— start —

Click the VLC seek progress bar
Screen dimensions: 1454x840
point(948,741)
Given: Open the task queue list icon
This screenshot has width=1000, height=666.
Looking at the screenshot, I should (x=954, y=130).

— end —

▶ _GIVEN EXERCISE_: Copy every line of the items above word for word, without changing anything.

▶ _SOLUTION BELOW_:
Click the VLC seek progress bar
Screen dimensions: 1454x840
point(948,741)
Given: Open the task queue list icon
This screenshot has width=1000, height=666.
Looking at the screenshot, I should (x=954, y=130).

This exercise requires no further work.